Faut-il souscrire à l’idée d’une droitisation de la société française ? Certains indicateurs, comme la demande de redistribution ou la tolérance à la diversité, poussent à nuancer cette thèse, mais l’offre politique demeure décrochée des préoccupations des citoyens, ce qui favorise la droite.

Les intentions de vote semblent têtues à quelques mois de la présidentielle : semaine après semaine, institut après institut, le mieux placé des candidats de gauche peine à dépasser les 10 %. En additionnant l’ensemble des candidatures de gauche, on atteint le quart des intentions, 30 % au mieux. En face, Emmanuel Macron est largement en tête et peut compter sur environ un quart des intentions de vote, tandis que la candidate des Républicains oscille autour de 15 %, voire plus, et que Marine Le Pen et Éric Zemmour à eux deux font mieux que la gauche dans son ensemble. Et que dire de la scène médiatique ? L’insécurité ce printemps 2021 et l’immigration cet automne ont fait partie des enjeux les plus débattus. La France se serait donc droitisée.

Pourtant cette droitisation n’a rien d’une évidence : elle est aussi le souhait d’acteurs politiques, intellectuels et médiatiques qui y ont tout intérêt. Certains indices de droitisation sont là, mais d’autres indicateurs pointent dans une direction bien différente, notamment quand on mesure les demandes de redistribution ou la tolérance à la diversité. Il semble que l’on assiste avant tout à un désalignement des citoyens d’avec l’offre politique et que ce désalignement touche moins la droite et l’extrême droite que la gauche. En quelque sorte, ce qu’on qualifie de droitisation est avant tout dû au fait que la droite, même affaiblie, l’est moins que la gauche, qu’elle est en quelque sorte la dernière à tenir debout.

Sondages et droitisation

La fabrique des sondages en 2021-2022 est devenue un enjeu majeur, ce d’autant plus qu’à l’exception remarquée du journal Ouest-France, la « course de chevaux » est désormais l’une des grilles de lecture dominante des campagnes électorales.
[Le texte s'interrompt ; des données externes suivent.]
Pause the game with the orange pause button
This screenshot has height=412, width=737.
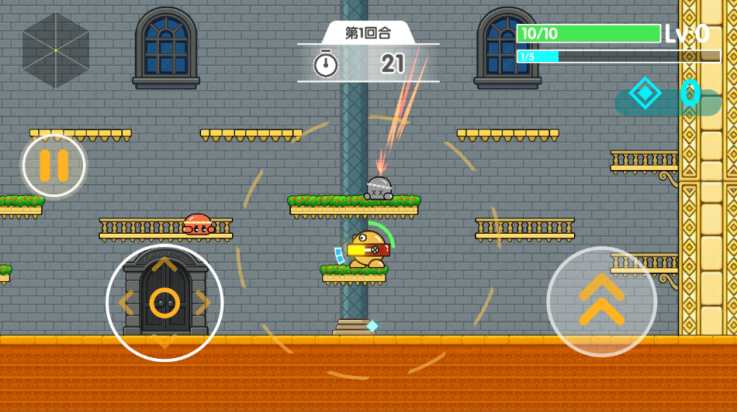tap(54, 165)
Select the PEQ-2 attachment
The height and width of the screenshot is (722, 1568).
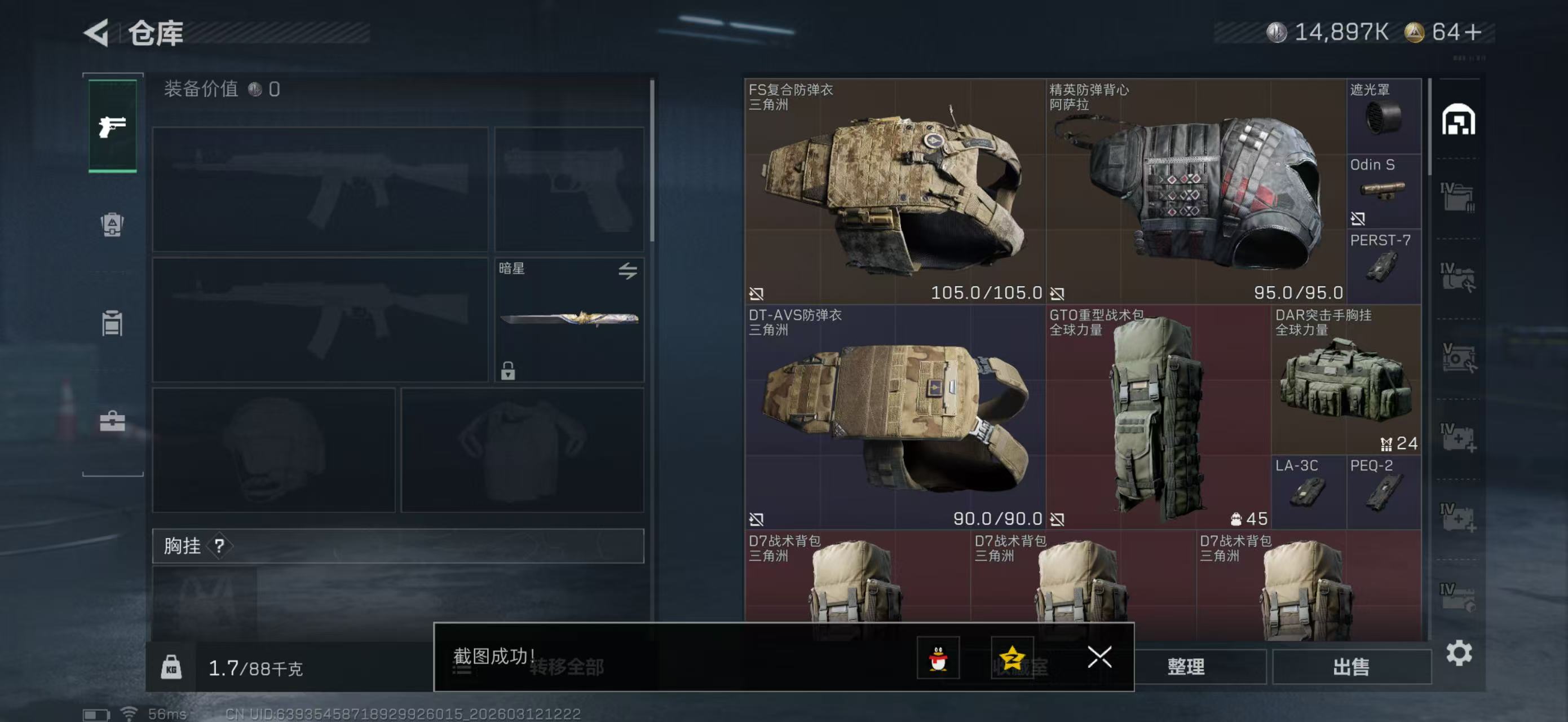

Ce n’est pas si nouveau, ni typiquement français, mais le nombre de sondages pour les présidentielles ne cesse de s’accroître : de 193 en 2002, on est passé à 293 en 2007, puis 409 en 2012 et enfin 560 en 2017 selon la commission des sondages1. Cette inflation est due à la réduction des coûts de passation et des temps de réalisation, avec la généralisation des enquêtes par Internet. Or cette manière désormais hégémonique de prendre le pouls des répondants a des effets spécifiques. Un premier problème est qu’on ne sait pas qui répond : Luc Bronner, grand reporter au Monde, a ainsi pu répondre à deux cents enquêtes en se déclarant homme ou femme, de 19 ans à 73 ans, en tant qu’employé, retraité ou profession libérale2. Mais au-delà de cette question de fiabilité, il semble que les échantillons mobilisés sur Internet se caractérisent par des biais politiques, favorables à la droite.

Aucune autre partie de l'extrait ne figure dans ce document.